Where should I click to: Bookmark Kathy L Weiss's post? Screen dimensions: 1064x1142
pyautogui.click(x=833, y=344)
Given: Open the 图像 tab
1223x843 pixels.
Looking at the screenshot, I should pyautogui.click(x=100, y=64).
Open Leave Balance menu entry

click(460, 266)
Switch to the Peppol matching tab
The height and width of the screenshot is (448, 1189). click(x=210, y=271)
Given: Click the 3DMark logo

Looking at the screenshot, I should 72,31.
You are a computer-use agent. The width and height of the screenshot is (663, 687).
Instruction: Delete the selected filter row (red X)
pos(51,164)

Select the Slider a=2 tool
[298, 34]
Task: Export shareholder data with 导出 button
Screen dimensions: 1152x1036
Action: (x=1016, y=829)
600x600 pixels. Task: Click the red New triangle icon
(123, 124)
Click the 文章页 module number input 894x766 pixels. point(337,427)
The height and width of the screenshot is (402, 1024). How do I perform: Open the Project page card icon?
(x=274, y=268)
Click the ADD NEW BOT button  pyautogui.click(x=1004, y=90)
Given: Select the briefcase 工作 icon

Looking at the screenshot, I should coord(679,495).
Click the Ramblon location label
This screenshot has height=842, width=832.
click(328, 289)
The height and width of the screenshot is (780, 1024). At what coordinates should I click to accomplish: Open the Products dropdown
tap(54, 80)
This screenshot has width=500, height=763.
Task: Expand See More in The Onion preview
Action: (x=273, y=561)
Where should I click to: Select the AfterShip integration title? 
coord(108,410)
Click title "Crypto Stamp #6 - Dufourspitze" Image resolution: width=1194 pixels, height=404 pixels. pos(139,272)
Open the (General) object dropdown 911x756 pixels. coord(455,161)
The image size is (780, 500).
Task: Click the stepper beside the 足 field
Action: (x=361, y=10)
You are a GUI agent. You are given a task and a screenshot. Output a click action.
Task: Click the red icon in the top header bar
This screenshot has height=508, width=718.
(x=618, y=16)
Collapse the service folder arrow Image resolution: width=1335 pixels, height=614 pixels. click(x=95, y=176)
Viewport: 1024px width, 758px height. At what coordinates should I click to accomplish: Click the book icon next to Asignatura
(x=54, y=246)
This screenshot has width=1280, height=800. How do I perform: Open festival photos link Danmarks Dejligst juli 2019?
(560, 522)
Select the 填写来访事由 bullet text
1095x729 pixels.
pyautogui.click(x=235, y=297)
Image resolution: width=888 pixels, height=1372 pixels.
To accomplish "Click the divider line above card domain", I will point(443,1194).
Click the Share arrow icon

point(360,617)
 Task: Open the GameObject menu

**WHAT YOU HAVE TO DO:** Could you repeat every record above exactly as it appears?

**RESPONSE TO THIS EXERCISE:**
Where should I click to: Bookmark Kathy L Weiss's post? Screen dimensions: 1064x1142
pyautogui.click(x=833, y=344)
Given: Open the 图像 tab
1223x843 pixels.
Looking at the screenshot, I should pyautogui.click(x=100, y=64).
Open Leave Balance menu entry

click(460, 266)
Switch to the Peppol matching tab
The height and width of the screenshot is (448, 1189). click(x=210, y=271)
Given: Click the 3DMark logo

Looking at the screenshot, I should 72,31.
You are a computer-use agent. The width and height of the screenshot is (663, 687).
Instruction: Delete the selected filter row (red X)
pos(51,164)

Select the Slider a=2 tool
[298, 34]
Task: Export shareholder data with 导出 button
Screen dimensions: 1152x1036
Action: (x=1016, y=829)
600x600 pixels. Task: Click the red New triangle icon
(123, 124)
Click the 文章页 module number input 894x766 pixels. point(337,427)
The height and width of the screenshot is (402, 1024). How do I perform: Open the Project page card icon?
(x=274, y=268)
Click the ADD NEW BOT button  pyautogui.click(x=1004, y=90)
Given: Select the briefcase 工作 icon

Looking at the screenshot, I should coord(679,495).
Click the Ramblon location label
This screenshot has height=842, width=832.
click(328, 289)
The height and width of the screenshot is (780, 1024). At what coordinates should I click to accomplish: Open the Products dropdown
tap(54, 80)
This screenshot has width=500, height=763.
Task: Expand See More in The Onion preview
Action: (x=273, y=561)
Where should I click to: Select the AfterShip integration title? 
coord(108,410)
Click title "Crypto Stamp #6 - Dufourspitze" Image resolution: width=1194 pixels, height=404 pixels. pos(139,272)
Open the (General) object dropdown 911x756 pixels. coord(455,161)
The image size is (780, 500).
Task: Click the stepper beside the 足 field
Action: (x=361, y=10)
You are a GUI agent. You are given a task and a screenshot. Output a click action.
Task: Click the red icon in the top header bar
This screenshot has height=508, width=718.
(x=618, y=16)
Collapse the service folder arrow Image resolution: width=1335 pixels, height=614 pixels. click(x=95, y=176)
Viewport: 1024px width, 758px height. At what coordinates should I click to accomplish: Click the book icon next to Asignatura
(x=54, y=246)
This screenshot has width=1280, height=800. How do I perform: Open festival photos link Danmarks Dejligst juli 2019?
(560, 522)
Select the 填写来访事由 bullet text
1095x729 pixels.
pyautogui.click(x=235, y=297)
Image resolution: width=888 pixels, height=1372 pixels.
To accomplish "Click the divider line above card domain", I will point(443,1194).
Click the Share arrow icon

point(360,617)
 Task: Open the GameObject menu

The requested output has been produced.